## Task brief:
Would you pull out every line of the material that contains the string "heading"?

## Excerpted records:

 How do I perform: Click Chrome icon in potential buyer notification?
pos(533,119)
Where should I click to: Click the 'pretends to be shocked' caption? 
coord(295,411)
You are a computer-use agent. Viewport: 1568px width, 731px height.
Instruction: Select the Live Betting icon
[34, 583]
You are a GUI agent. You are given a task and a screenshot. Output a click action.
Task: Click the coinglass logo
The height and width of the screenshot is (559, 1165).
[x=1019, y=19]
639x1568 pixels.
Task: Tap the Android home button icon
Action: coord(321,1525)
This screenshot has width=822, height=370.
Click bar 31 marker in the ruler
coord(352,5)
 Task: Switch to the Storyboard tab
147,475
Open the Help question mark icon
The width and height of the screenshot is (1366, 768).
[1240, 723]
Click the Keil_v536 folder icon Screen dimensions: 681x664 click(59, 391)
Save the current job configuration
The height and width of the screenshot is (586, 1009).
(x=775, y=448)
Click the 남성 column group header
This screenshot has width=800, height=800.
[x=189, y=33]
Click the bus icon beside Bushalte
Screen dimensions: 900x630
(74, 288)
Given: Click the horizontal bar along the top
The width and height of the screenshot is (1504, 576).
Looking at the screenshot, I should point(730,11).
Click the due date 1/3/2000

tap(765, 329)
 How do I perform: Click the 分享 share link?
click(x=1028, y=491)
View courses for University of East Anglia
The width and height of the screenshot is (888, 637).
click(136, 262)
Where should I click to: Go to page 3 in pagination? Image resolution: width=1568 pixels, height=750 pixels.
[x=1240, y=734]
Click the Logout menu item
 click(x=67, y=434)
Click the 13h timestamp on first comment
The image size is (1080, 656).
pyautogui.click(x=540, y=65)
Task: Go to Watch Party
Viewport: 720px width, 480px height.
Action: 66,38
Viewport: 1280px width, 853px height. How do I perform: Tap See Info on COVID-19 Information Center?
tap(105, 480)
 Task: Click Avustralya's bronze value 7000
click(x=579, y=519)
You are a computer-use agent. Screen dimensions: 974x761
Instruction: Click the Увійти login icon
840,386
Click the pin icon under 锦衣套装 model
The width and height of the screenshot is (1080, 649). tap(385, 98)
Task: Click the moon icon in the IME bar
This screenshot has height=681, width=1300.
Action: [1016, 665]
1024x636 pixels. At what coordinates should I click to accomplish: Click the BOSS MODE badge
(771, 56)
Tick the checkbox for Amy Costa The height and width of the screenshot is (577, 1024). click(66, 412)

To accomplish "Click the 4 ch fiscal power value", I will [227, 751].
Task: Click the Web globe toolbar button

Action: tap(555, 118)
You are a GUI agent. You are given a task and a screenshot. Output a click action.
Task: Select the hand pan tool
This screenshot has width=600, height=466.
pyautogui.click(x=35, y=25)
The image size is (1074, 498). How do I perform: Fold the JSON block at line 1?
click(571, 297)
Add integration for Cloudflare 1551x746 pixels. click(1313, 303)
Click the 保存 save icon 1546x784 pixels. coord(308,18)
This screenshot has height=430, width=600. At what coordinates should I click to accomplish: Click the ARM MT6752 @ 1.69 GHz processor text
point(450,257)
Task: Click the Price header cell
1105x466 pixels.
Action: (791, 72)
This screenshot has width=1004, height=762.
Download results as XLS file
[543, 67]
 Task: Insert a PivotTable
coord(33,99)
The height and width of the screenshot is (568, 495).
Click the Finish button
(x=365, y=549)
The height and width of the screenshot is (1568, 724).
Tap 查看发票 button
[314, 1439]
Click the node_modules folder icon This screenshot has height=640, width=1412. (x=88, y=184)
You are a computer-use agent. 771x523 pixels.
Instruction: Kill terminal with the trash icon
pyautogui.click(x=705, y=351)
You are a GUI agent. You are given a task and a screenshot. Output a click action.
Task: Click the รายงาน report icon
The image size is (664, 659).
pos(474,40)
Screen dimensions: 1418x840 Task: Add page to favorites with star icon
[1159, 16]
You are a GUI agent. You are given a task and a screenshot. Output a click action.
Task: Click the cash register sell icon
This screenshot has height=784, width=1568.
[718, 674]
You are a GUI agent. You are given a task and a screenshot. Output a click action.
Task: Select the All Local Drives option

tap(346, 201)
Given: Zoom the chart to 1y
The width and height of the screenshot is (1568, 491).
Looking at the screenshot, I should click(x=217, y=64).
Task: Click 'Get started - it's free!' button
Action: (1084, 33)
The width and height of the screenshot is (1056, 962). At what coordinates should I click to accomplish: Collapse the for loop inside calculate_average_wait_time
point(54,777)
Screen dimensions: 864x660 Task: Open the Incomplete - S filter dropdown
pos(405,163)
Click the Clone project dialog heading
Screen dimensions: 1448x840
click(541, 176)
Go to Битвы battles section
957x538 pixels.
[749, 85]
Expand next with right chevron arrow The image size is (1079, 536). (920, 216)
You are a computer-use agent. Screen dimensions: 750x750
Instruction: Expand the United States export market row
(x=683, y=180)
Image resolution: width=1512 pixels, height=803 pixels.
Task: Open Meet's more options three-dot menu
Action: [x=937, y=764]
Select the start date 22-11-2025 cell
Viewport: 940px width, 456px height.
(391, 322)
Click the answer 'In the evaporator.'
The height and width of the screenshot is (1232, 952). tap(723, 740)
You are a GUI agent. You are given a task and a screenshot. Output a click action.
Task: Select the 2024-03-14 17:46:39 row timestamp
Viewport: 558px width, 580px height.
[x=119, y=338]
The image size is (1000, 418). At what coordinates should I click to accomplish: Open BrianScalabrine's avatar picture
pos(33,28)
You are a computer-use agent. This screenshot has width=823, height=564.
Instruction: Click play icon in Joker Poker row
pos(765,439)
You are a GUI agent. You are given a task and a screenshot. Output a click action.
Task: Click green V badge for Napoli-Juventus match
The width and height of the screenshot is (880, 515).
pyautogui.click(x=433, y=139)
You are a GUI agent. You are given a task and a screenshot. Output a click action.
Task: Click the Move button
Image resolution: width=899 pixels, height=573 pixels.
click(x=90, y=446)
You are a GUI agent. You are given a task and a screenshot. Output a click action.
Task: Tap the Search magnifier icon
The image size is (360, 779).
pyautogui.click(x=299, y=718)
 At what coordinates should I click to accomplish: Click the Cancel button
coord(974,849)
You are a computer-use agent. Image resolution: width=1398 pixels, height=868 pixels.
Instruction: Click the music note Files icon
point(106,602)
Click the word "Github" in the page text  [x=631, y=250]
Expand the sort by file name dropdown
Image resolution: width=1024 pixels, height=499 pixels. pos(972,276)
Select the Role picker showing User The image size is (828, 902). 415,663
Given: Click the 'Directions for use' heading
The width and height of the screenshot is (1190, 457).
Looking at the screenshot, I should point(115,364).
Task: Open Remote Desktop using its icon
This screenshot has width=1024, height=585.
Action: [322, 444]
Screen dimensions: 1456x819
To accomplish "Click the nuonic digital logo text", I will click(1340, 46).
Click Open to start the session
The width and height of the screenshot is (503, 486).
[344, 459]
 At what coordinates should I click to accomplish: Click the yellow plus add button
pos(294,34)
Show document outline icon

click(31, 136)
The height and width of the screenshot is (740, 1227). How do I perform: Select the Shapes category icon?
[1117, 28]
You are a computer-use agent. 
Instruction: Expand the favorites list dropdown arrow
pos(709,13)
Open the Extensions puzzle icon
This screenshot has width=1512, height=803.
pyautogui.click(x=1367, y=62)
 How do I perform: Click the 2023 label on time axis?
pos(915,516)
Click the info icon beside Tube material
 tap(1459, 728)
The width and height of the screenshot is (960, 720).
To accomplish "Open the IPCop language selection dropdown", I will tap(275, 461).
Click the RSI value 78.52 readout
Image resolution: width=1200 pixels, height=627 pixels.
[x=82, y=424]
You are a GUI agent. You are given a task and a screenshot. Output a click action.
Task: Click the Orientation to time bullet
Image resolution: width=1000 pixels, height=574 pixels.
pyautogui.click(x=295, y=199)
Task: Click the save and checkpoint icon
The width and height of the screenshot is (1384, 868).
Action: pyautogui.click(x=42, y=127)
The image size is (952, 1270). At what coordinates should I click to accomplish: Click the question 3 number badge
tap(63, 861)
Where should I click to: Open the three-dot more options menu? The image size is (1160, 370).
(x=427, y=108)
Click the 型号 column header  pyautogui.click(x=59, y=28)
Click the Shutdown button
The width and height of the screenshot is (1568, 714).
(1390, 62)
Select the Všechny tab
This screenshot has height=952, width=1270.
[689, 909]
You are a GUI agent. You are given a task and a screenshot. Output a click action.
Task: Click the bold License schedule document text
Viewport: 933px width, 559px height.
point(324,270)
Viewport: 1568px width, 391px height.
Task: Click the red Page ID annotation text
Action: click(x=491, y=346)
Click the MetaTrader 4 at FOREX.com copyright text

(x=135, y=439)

## Response:
Click the Clone project dialog heading
Given: Click the 'Directions for use' heading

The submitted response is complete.